━━━━━ Passage for review ━━━━━

Implementation Notes

Warm Context Strategy

Each phase loads relevant context before execution:

  • Planning: PRD, Architecture, Epic definitions
  • Development: Story file, project-context.md, related code
  • Testing: Story AC, existing test patterns, fixtures
  • Review: All changed files, architecture constraints, story requirements

Checkpoint System

Pipeline state tracked in _bmad-output/bbp-status.yaml:

epic: 3
phase: dev
stories:
  story-3.1:
    status: completed
    dev: done
    test: done
  story-3.2:
    status: in_progress
    dev: done
    test: pending
  story-3.3:
    status: pending

Enables:

  • Resume after interruption
  • Skip completed work
  • Parallel execution tracking

When to Use Opus vs Sonnet

Task Model Reason
Story planning Opus Requirement interpretation, scope decisions
Code implementation Sonnet Mechanical translation of specs to code
Test writing Sonnet Pattern-based, well-defined expectations
Code review Opus Cross-cutting concerns, architectural judgment
Targeted fixes Sonnet Specific, well-scoped corrections
Architecture decisions Opus Long-term impact, trade-off analysis
File operations Sonnet Token-heavy, mechanical operations

Results

In practice, this approach enables:

  • 3-5x more stories completed per rate limit window
  • Equivalent quality on implementation tasks
  • Better review quality through batch pattern detection
  • Sustainable development pace without rate limit interruptions

Current Limitations: Manual Model Switching

Important: Model switching in Claude Code is currently a manual operation via the /model command.

/model sonnet    # Switch to Sonnet for implementation
/model opus      # Switch to Opus for planning/review

UX Challenge (Work in Progress)

The pipeline workflows need to clearly signal to users when to switch models:

┌─────────────────────────────────────────────────────────────┐
│  ⚠️  PHASE COMPLETE: Planning finished                      │
│                                                             │
│  Next phase: Development (Sonnet recommended)               │
│                                                             │
│  To switch models:  /model sonnet                           │
│  To continue:       /bmad:bbp:workflows:sonnet-dev-batch    │
└─────────────────────────────────────────────────────────────┘

Current approach:

  • Each workflow is named with its intended model (opus-plan-epic, sonnet-dev-batch)
  • Phase completion messages prompt the user to switch
  • Status workflow shows current phase and recommended model

Known improvement needed: Workflow output messages need optimization to make model switching more intuitive. Current messages may not be prominent enough for users unfamiliar with the tiered approach.

Future improvements being explored:

  • Clearer visual cues at phase boundaries (boxed prompts, color hints)
  • Model recommendation prominently displayed in status output
  • Standardized "SWITCH MODEL" callout format across all phase transitions
  • Potential Claude Code hooks for model suggestions

Why Manual Switching is Acceptable

Despite the manual step, this approach works because:

  1. Phase boundaries are natural pause points - good time to review progress anyway
  2. Explicit control - users know exactly which model is doing what
  3. No surprise costs - transparent about when Opus vs Sonnet is used
  4. Workflow names are self-documenting - sonnet-* vs opus-* prefixes

Future Considerations

  • Haiku tier: For even lighter operations (file searches, simple edits)
  • Adaptive routing: Dynamic model selection based on task complexity signals
  • Parallel batches: Multiple Sonnet sessions for independent stories
  • Automated model hints: Claude Code integration for model recommendations

This architecture emerged from practical necessity during extended development sessions where Opus rate limits became the primary bottleneck to productivity.

━━━━━ Data extract ━━━━━

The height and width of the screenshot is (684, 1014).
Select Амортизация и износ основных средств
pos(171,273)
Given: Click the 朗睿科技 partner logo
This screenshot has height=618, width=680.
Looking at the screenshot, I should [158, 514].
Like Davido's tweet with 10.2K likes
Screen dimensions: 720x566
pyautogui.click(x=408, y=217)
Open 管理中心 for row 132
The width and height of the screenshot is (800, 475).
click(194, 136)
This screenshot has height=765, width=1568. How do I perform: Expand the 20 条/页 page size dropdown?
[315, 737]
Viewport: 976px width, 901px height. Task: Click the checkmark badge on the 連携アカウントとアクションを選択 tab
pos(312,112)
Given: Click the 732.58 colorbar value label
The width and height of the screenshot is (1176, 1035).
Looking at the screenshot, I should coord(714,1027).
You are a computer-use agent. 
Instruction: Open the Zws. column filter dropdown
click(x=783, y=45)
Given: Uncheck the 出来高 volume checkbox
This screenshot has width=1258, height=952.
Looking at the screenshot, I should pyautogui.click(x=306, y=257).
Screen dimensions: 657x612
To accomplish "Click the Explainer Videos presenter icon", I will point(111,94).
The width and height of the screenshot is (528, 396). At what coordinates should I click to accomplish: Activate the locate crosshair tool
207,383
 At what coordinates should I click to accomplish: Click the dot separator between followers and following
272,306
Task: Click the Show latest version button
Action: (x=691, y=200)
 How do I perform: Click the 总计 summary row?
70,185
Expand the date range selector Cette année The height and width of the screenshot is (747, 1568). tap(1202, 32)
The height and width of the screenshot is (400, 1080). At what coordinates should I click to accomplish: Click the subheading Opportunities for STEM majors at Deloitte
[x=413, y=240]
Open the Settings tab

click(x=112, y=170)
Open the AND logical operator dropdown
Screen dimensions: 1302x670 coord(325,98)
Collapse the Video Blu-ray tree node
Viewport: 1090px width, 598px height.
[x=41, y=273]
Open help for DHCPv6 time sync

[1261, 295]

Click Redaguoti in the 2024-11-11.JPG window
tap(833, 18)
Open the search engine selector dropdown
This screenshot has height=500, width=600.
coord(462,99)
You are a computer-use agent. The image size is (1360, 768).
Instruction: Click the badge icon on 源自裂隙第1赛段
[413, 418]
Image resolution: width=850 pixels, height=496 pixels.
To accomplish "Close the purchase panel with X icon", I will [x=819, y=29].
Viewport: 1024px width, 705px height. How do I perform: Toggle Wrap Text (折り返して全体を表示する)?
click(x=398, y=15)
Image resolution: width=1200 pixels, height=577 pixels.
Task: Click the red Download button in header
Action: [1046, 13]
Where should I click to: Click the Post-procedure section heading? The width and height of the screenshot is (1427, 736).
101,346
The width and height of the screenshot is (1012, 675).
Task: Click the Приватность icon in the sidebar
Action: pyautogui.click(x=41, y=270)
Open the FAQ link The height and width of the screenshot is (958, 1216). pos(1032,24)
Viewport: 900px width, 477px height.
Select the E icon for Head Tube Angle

━━━━━

→ **Parts of the exercise**:
1. For each statement, say whether it agrees with the implementation notes. Answer yes or no, and quote the deciding words from the text. (a) Code review is assigned to Sonnet. (b) Users switch models in Claude Code by hand with the /model command. (c) Pipeline state is kept in _bmad-output/bbp-status.yaml.
2. Copy out the implementation notes starting at "Known improvement needed: Workflow" and ending at "prompts, color hints)", but rename "tiered approach" as "two-model approach".
The data come from a different source than the implementation notes.

→ **Answer section**:
1.
(a) No: "Code review Opus Cross-cutting concerns, architectural judgment"
(b) Yes: "Model switching in Claude Code is currently a manual operation via the /model command."
(c) Yes: "Pipeline state tracked in _bmad-output/bbp-status.yaml"

2.
Known improvement needed: Workflow output messages need optimization to make model switching more intuitive. Current messages may not be prominent enough for users unfamiliar with the two-model approach.

Future improvements being explored:

  • Clearer visual cues at phase boundaries (boxed prompts, color hints)